Szybkie placki zamiast chleba.

Wszystko o przepisach, radach i wypiekaczach - Przepisy.

Moderator: Moderatorzy

ODPOWIEDZ
elzak3
Aktywny Nowicjusz
Aktywny Nowicjusz
Posty: 89
Rejestracja: ndz 02 gru, 2012 09:08
Lokalizacja: Kraków

Szybkie placki zamiast chleba.

Post autor: elzak3 »

Jesli nie mam chleba z róznych powodów to robię placki w opiekaczu do kanapek.
Mieszam w miseczce 6 łyżek dowolnej maki, jajko, tyle łyżek mleka ile mąki, szczypta proszku bezglutenowego, szczypta soli, czasem dorzucam łyzke białego sera rozdrobnionego, zioła itp
Na koniec łyzka oleju.
Taka masę nakładam w opiekaczu na pola grzejne i zamykam- pieczenie trwa jakieś 3-4 minuty zalezy od opiekacza.
Uzywam najczęściej maki ryzowej i kukurydzianej.
Taki placek daje się przeciąc na pół i mozna zrobić kanapke.
W wersji słodkiej mozna dodac łyżeczke cukru i zjeść z dżemem.
MOje dzieci lubią takie placki.
Oczywiście ilości mozna zwiekszac w zalezności od potrzeb.

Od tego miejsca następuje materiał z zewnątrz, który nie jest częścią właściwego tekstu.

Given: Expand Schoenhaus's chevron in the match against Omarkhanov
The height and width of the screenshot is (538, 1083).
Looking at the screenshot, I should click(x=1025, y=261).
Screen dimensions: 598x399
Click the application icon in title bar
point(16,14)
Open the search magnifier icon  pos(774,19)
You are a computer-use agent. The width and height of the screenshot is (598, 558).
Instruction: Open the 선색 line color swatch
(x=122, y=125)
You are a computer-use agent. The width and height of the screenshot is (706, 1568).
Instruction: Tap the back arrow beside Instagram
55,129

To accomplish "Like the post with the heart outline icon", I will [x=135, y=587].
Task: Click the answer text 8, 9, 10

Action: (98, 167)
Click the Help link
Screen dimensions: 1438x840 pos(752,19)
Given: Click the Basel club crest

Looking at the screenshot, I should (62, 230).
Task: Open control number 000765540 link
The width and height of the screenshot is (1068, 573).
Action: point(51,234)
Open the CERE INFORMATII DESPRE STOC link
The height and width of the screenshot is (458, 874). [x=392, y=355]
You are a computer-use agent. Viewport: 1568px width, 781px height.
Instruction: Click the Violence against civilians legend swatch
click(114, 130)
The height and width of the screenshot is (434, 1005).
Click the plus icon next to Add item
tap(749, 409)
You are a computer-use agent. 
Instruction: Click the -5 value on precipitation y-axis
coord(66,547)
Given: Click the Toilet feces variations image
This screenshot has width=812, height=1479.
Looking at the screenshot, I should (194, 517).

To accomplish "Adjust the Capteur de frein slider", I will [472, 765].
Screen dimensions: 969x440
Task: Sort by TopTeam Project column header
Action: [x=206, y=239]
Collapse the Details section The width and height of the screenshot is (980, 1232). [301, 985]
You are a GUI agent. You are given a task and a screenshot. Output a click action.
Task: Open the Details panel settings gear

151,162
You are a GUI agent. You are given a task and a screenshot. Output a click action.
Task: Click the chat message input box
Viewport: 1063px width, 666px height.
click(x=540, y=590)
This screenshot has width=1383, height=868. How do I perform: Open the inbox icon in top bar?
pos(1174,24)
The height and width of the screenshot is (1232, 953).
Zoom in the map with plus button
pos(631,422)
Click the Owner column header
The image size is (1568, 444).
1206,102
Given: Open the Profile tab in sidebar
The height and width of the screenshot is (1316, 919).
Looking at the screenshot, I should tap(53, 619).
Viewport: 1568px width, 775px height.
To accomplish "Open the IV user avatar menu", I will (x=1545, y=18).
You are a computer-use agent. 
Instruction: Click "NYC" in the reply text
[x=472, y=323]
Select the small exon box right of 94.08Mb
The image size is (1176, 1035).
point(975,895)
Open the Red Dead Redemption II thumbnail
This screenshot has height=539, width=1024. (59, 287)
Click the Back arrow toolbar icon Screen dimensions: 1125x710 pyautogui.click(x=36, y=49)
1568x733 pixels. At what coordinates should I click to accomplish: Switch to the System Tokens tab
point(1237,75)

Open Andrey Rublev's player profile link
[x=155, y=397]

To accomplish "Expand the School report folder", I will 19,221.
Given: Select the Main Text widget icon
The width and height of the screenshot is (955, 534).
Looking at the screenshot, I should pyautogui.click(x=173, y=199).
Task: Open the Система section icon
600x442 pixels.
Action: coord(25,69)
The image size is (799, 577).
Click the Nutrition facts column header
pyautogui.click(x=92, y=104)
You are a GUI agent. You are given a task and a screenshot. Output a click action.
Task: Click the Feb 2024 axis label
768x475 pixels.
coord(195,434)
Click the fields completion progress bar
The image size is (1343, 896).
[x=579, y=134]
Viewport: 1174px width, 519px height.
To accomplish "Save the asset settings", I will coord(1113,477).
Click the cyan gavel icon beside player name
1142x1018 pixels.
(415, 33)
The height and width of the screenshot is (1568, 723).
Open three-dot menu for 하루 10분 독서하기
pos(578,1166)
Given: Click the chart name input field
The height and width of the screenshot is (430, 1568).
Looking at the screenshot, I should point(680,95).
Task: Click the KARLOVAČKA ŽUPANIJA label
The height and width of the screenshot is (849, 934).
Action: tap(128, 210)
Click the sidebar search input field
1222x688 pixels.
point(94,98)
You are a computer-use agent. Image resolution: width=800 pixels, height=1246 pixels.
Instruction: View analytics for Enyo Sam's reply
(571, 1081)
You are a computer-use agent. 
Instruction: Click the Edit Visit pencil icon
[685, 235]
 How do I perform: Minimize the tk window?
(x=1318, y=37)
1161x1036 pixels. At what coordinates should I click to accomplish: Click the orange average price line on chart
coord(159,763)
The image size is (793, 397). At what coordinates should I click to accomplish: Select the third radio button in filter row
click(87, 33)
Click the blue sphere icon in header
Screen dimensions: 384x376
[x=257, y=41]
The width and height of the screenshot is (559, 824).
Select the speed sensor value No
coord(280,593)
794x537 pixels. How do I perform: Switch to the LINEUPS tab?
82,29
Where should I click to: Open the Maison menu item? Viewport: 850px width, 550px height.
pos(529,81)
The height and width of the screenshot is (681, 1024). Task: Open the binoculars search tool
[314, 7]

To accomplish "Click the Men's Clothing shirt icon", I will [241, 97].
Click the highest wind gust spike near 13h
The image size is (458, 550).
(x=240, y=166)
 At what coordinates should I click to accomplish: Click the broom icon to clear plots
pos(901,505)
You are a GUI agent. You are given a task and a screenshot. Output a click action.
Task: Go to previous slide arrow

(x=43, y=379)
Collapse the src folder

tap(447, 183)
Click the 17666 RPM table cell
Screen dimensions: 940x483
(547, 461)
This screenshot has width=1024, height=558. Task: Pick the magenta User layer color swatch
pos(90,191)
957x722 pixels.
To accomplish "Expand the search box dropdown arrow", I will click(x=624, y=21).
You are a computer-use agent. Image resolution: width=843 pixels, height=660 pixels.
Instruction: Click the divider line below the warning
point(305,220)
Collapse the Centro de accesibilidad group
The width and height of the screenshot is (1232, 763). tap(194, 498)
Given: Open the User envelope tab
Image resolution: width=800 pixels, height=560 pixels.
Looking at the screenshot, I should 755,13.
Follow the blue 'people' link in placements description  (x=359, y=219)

Z podanych ilości wychodzą 4 placki.
Nalewka
Aktywny Forumowicz
Aktywny Forumowicz
Posty: 351
Rejestracja: sob 23 kwie, 2011 09:27
Lokalizacja: W-wa Ursynów

Post autor: Nalewka »

Mam przepisy (z netu, nie zapisałam źródła :() na gofry, może się przydadzą?

Gofry ziemniaczane 1

300 ml gotowanych, tłuczonych ziemniaków,
200 ml mąki (najlepiej mieszana: ziemniaczana, ryżowa, gryczana) jaką kto ma,
1 łyżka cukru,
2 płaskie łyżeczki proszku do pieczenia,
1/2 łyżeczki soli,
550 ml wody gazowanej, 3 łyżki oleju /do ciasta/

Woda + ziemniaki + mąka + trochę oliwy – wymieszać łyżką następnie zmiksować - ciasto ma mieć konsystencję gęściejszą niż ciasto naleśnikowe - smarować gofrownicę oliwą /wg instrukcji/ wlać porcję ciasta na gofrownicę i piec gofry na rumiano.
W tej wersji można je podawać jako drugie danie z sałatkami, mięsem, a także traktować, jako zastępstwo chleba i podawać tak jak pieczywo lub na słodko posmarowane miodem lub dżemem i z innymi dodatkami.


Gofry ziemniaczane 2

Składniki na 3 gofry
1/2 szklanki ugotowanych i rozgniecionych ziemniaków (szklanka = 200ml)
1/2 szklanki mleka zbożowego
łyżeczka syropu z agawy
2 łyżki mąki ziemniaczanej (lekko kopiaste)
3 łyżki mąki bg mix pełnoziarnistej (kopiaste)
łyżka otrębów owsianych lub innych dozwolonych
sól
2/3 łyżeczki proszku do pieczenia

Ziemniaki, mleko zbożowe, syrop z agawy miksujemy blenderem na gładką masę. Dodajemy mąkę ziemniaczaną, mąkę pełnoziarnistą mix bg, otręby, sól i proszek do pieczenia. Mieszamy, aż powstanie jednolite ciasto.
Pieczemy w dobrze nagrzanej, posmarowanej olejem gofrownicy, aż będą złociste i chrupiące (przy mocy 1300W zajęło mi to 7-8 minut).
Podajemy z czym chcemy (smoothie, sokiem, masłem, hummusem, twarogiem, konfiturą,miodem, pasztetem, rybą itp.). Smacznego!

Gofry gryczane

"Składniki na 8-12 gofrów (zależnie od wielkości):
2 szklanki mąki gryczanej
1 łyżka mąki ziemniaczanej
1 łyżeczka cynamonu
1/2 łyżeczki imbiru
szczypta soli
2 szklanki mleka roślinnego
4-6 łyżek musu jabłkowego (domowej roboty)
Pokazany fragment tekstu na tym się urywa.